| Problem requirements |
Rewrite the entries from the line containing "What do you" through the line containing "center [914, 68].", renaming "screenshot" to "screen capture" and keeping everything else the same. Leave the pictures out.

| Information shown |
:::::
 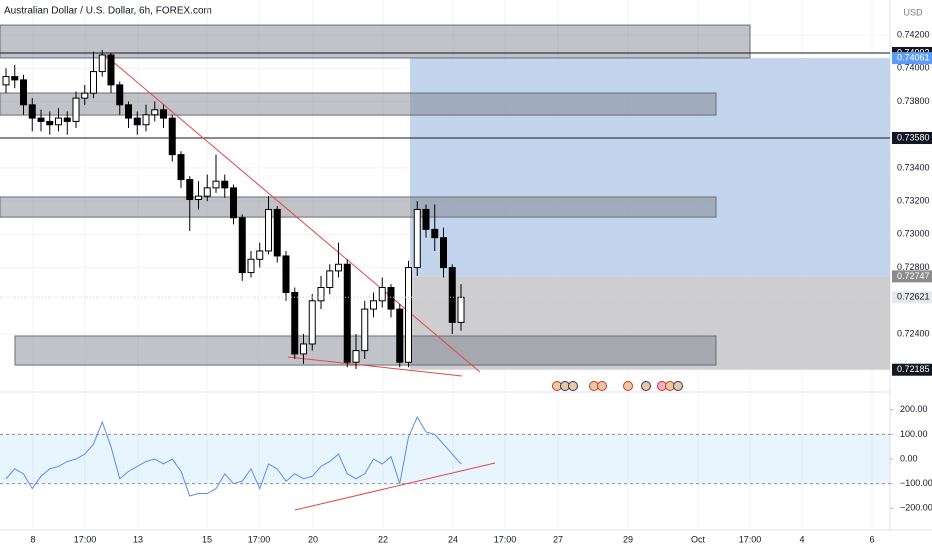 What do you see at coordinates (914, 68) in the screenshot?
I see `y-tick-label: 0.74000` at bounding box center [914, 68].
:::::
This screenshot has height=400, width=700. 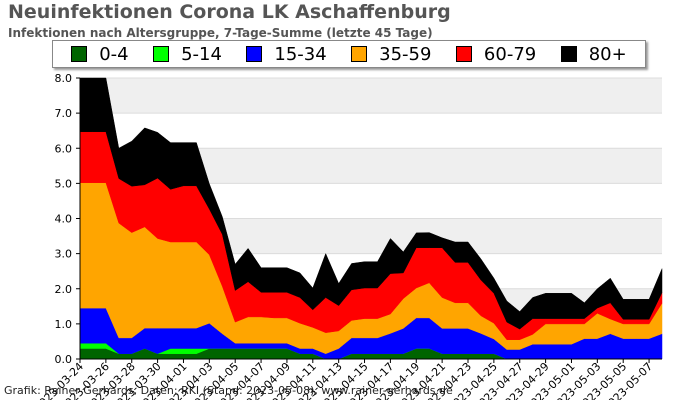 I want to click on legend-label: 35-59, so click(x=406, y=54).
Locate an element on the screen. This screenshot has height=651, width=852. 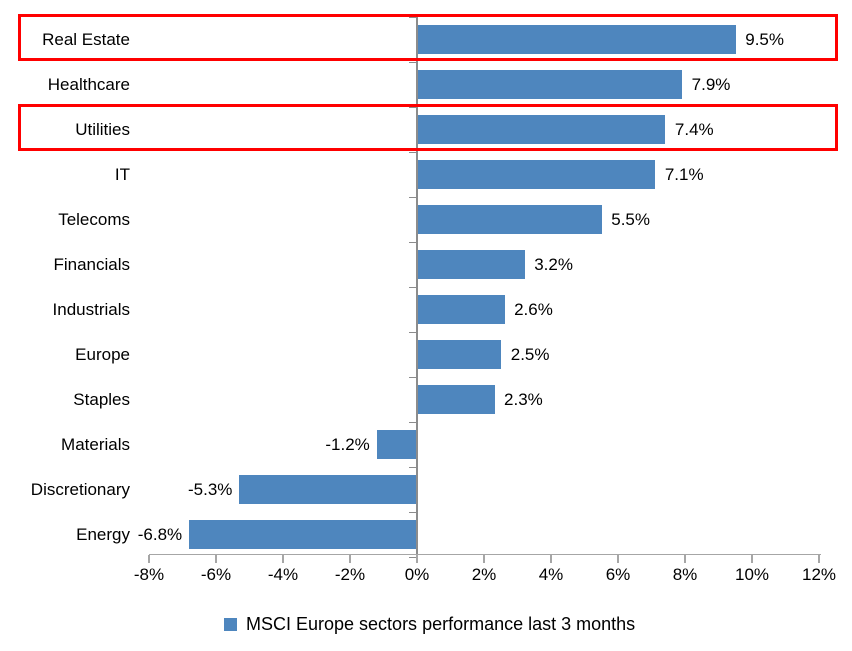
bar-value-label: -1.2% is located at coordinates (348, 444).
:::::
| Written answer |
  What do you see at coordinates (914, 68) in the screen capture?
I see `y-tick-label: 0.74000` at bounding box center [914, 68].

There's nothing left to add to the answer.